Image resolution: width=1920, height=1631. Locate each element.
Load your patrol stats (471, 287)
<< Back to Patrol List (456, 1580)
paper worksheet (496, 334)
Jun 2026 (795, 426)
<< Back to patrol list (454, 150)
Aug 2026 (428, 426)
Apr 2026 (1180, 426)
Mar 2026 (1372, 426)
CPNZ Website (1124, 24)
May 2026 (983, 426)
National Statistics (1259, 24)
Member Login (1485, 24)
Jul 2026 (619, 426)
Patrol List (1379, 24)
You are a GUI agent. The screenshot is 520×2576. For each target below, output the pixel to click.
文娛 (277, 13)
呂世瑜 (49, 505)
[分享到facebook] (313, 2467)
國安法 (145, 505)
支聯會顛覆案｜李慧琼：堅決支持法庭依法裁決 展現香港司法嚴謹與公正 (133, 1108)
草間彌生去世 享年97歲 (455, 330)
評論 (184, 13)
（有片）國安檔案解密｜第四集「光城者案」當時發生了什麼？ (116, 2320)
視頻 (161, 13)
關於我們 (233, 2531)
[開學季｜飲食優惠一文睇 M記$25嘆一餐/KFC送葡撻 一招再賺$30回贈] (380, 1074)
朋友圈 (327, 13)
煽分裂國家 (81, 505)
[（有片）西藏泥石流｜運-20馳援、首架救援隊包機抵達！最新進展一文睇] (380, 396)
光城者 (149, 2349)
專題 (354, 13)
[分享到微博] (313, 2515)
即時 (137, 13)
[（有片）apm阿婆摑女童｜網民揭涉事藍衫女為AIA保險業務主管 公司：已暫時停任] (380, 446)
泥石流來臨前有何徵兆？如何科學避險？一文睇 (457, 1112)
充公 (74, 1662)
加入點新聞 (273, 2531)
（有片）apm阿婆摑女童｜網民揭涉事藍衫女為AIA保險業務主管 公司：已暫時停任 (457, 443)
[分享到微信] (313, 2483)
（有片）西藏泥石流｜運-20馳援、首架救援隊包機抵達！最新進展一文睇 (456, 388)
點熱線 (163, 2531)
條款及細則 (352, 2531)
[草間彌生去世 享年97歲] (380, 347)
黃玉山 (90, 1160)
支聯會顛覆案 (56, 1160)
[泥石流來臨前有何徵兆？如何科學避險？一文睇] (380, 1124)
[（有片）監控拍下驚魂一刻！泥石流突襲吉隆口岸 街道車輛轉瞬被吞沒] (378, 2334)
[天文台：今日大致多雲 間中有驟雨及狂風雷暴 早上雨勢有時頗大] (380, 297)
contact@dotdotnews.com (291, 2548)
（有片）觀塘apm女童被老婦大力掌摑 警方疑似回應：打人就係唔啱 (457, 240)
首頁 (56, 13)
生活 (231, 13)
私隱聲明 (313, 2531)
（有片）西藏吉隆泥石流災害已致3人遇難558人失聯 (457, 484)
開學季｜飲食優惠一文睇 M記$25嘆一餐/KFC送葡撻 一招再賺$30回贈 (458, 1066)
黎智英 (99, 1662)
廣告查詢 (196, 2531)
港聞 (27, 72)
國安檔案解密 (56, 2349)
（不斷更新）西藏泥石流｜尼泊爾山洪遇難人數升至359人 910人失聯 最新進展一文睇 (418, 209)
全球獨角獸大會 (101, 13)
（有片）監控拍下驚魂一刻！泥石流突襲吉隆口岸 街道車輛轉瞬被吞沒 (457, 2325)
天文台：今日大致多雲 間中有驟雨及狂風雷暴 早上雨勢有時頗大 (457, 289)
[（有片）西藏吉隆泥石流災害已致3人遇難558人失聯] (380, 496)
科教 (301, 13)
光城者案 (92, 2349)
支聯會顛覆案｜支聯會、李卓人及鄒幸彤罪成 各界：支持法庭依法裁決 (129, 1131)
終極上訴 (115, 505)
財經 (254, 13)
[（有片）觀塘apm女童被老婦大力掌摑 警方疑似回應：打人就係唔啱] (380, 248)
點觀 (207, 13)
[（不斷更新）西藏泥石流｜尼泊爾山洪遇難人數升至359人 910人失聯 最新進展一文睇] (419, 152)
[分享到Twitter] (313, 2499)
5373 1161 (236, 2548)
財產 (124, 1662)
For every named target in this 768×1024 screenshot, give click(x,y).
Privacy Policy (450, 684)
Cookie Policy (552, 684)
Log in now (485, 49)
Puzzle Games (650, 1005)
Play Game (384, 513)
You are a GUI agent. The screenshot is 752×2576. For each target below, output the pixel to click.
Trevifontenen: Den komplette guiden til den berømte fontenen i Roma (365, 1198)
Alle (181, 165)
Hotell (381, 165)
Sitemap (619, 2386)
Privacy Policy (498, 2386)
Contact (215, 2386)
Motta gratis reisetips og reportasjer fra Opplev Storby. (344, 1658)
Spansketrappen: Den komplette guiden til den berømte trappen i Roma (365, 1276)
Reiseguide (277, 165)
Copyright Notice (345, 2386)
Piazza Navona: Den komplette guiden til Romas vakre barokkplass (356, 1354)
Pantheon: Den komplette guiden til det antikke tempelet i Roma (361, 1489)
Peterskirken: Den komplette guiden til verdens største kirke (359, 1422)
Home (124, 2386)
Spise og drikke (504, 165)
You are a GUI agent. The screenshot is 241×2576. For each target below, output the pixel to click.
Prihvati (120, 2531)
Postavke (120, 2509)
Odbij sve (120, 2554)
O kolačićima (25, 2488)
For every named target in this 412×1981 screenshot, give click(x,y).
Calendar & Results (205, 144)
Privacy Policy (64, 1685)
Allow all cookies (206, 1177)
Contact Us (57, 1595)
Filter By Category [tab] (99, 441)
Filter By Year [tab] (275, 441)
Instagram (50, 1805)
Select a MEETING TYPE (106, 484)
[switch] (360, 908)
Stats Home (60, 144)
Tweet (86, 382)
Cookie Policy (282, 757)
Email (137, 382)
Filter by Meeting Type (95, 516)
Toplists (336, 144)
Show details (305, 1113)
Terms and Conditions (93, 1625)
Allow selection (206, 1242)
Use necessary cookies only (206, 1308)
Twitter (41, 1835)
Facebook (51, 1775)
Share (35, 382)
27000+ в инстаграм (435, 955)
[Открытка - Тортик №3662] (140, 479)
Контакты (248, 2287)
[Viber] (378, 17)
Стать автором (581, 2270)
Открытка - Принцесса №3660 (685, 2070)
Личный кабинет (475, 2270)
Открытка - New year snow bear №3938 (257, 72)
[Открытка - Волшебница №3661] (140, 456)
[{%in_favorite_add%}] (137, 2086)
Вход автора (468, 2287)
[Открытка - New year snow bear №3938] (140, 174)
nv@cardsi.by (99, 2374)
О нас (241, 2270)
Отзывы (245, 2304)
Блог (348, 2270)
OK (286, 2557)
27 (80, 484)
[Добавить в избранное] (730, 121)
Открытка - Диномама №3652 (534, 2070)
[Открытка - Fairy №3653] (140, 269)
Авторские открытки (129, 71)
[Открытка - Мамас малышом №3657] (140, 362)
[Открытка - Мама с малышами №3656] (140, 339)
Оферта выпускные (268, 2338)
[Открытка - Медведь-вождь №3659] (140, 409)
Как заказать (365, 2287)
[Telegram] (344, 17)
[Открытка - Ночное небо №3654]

◆ EXERCISE AIM:
Reproduce all of the data above, replacing "Member Login" with "Member Sign In" and leaving every other part unchanged.

◆ EXERCISE ANSWER:
Image resolution: width=1920, height=1631. Locate each element.
Load your patrol stats (471, 287)
<< Back to Patrol List (456, 1580)
paper worksheet (496, 334)
Jun 2026 (795, 426)
<< Back to patrol list (454, 150)
Aug 2026 (428, 426)
Apr 2026 (1180, 426)
Mar 2026 (1372, 426)
CPNZ Website (1124, 24)
May 2026 (983, 426)
National Statistics (1259, 24)
Member Sign In (1485, 24)
Jul 2026 (619, 426)
Patrol List (1379, 24)
You are a GUI agent. The screenshot is 520×2576. For each target below, output the pixel to click.
文娛 (277, 13)
呂世瑜 (49, 505)
[分享到facebook] (313, 2467)
國安法 (145, 505)
支聯會顛覆案｜李慧琼：堅決支持法庭依法裁決 展現香港司法嚴謹與公正 (133, 1108)
草間彌生去世 享年97歲 (455, 330)
評論 (184, 13)
（有片）國安檔案解密｜第四集「光城者案」當時發生了什麼？ (116, 2320)
視頻 (161, 13)
關於我們 (233, 2531)
[開學季｜飲食優惠一文睇 M記$25嘆一餐/KFC送葡撻 一招再賺$30回贈] (380, 1074)
朋友圈 (327, 13)
煽分裂國家 (81, 505)
[（有片）西藏泥石流｜運-20馳援、首架救援隊包機抵達！最新進展一文睇] (380, 396)
光城者 (149, 2349)
專題 (354, 13)
[分享到微博] (313, 2515)
即時 (137, 13)
[（有片）apm阿婆摑女童｜網民揭涉事藍衫女為AIA保險業務主管 公司：已暫時停任] (380, 446)
泥石流來臨前有何徵兆？如何科學避險？一文睇 (457, 1112)
充公 (74, 1662)
加入點新聞 (273, 2531)
（有片）apm阿婆摑女童｜網民揭涉事藍衫女為AIA保險業務主管 公司：已暫時停任 (457, 443)
[分享到微信] (313, 2483)
（有片）西藏泥石流｜運-20馳援、首架救援隊包機抵達！最新進展一文睇 (456, 388)
點熱線 (163, 2531)
條款及細則 (352, 2531)
[草間彌生去世 享年97歲] (380, 347)
黃玉山 (90, 1160)
支聯會顛覆案 (56, 1160)
[泥石流來臨前有何徵兆？如何科學避險？一文睇] (380, 1124)
[（有片）監控拍下驚魂一刻！泥石流突襲吉隆口岸 街道車輛轉瞬被吞沒] (378, 2334)
[天文台：今日大致多雲 間中有驟雨及狂風雷暴 早上雨勢有時頗大] (380, 297)
contact@dotdotnews.com (291, 2548)
（有片）觀塘apm女童被老婦大力掌摑 警方疑似回應：打人就係唔啱 (457, 240)
首頁 (56, 13)
生活 (231, 13)
私隱聲明 (313, 2531)
（有片）西藏吉隆泥石流災害已致3人遇難558人失聯 (457, 484)
開學季｜飲食優惠一文睇 M記$25嘆一餐/KFC送葡撻 一招再賺$30回贈 (458, 1066)
黎智英 (99, 1662)
廣告查詢 (196, 2531)
港聞 (27, 72)
國安檔案解密 (56, 2349)
（不斷更新）西藏泥石流｜尼泊爾山洪遇難人數升至359人 910人失聯 最新進展一文睇 (418, 209)
全球獨角獸大會 (101, 13)
（有片）監控拍下驚魂一刻！泥石流突襲吉隆口岸 街道車輛轉瞬被吞沒 (457, 2325)
天文台：今日大致多雲 間中有驟雨及狂風雷暴 早上雨勢有時頗大 (457, 289)
[（有片）西藏吉隆泥石流災害已致3人遇難558人失聯] (380, 496)
科教 (301, 13)
光城者案 (92, 2349)
支聯會顛覆案｜支聯會、李卓人及鄒幸彤罪成 各界：支持法庭依法裁決 (129, 1131)
終極上訴 (115, 505)
財經 (254, 13)
[（有片）觀塘apm女童被老婦大力掌摑 警方疑似回應：打人就係唔啱] (380, 248)
點觀 (207, 13)
[（不斷更新）西藏泥石流｜尼泊爾山洪遇難人數升至359人 910人失聯 最新進展一文睇] (419, 152)
[分享到Twitter] (313, 2499)
5373 1161 (236, 2548)
財產 (124, 1662)
For every named target in this 768×1024 screenshot, give click(x,y).
Privacy Policy (450, 684)
Cookie Policy (552, 684)
Log in now (485, 49)
Puzzle Games (650, 1005)
Play Game (384, 513)
You are a GUI agent. The screenshot is 752×2576. For each target below, output the pixel to click.
Trevifontenen: Den komplette guiden til den berømte fontenen i Roma (365, 1198)
Alle (181, 165)
Hotell (381, 165)
Sitemap (619, 2386)
Privacy Policy (498, 2386)
Contact (215, 2386)
Motta gratis reisetips og reportasjer fra Opplev Storby. (344, 1658)
Spansketrappen: Den komplette guiden til den berømte trappen i Roma (365, 1276)
Reiseguide (277, 165)
Copyright Notice (345, 2386)
Piazza Navona: Den komplette guiden til Romas vakre barokkplass (356, 1354)
Pantheon: Den komplette guiden til det antikke tempelet i Roma (361, 1489)
Peterskirken: Den komplette guiden til verdens største kirke (359, 1422)
Home (124, 2386)
Spise og drikke (504, 165)
You are a GUI agent. The screenshot is 241×2576. For each target below, output the pixel to click.
Prihvati (120, 2531)
Postavke (120, 2509)
Odbij sve (120, 2554)
O kolačićima (25, 2488)
For every named target in this 412×1981 screenshot, give click(x,y).
Calendar & Results (205, 144)
Privacy Policy (64, 1685)
Allow all cookies (206, 1177)
Contact Us (57, 1595)
Filter By Category [tab] (99, 441)
Filter By Year [tab] (275, 441)
Instagram (50, 1805)
Select a MEETING TYPE (106, 484)
[switch] (360, 908)
Stats Home (60, 144)
Tweet (86, 382)
Cookie Policy (282, 757)
Email (137, 382)
Filter by Meeting Type (95, 516)
Toplists (336, 144)
Show details (305, 1113)
Terms and Conditions (93, 1625)
Allow selection (206, 1242)
Use necessary cookies only (206, 1308)
Twitter (41, 1835)
Facebook (51, 1775)
Share (35, 382)
27000+ в инстаграм (435, 955)
[Открытка - Тортик №3662] (140, 479)
Контакты (248, 2287)
[Viber] (378, 17)
Стать автором (581, 2270)
Открытка - Принцесса №3660 (685, 2070)
Личный кабинет (475, 2270)
Открытка - New year snow bear №3938 (257, 72)
[Открытка - Волшебница №3661] (140, 456)
[{%in_favorite_add%}] (137, 2086)
Вход автора (468, 2287)
[Открытка - New year snow bear №3938] (140, 174)
nv@cardsi.by (99, 2374)
О нас (241, 2270)
Отзывы (245, 2304)
Блог (348, 2270)
OK (286, 2557)
27 (80, 484)
[Добавить в избранное] (730, 121)
Открытка - Диномама №3652 (534, 2070)
[Открытка - Fairy №3653] (140, 269)
Авторские открытки (129, 71)
[Открытка - Мамас малышом №3657] (140, 362)
[Открытка - Мама с малышами №3656] (140, 339)
Оферта выпускные (268, 2338)
[Открытка - Медведь-вождь №3659] (140, 409)
Как заказать (365, 2287)
[Telegram] (344, 17)
[Открытка - Ночное небо №3654]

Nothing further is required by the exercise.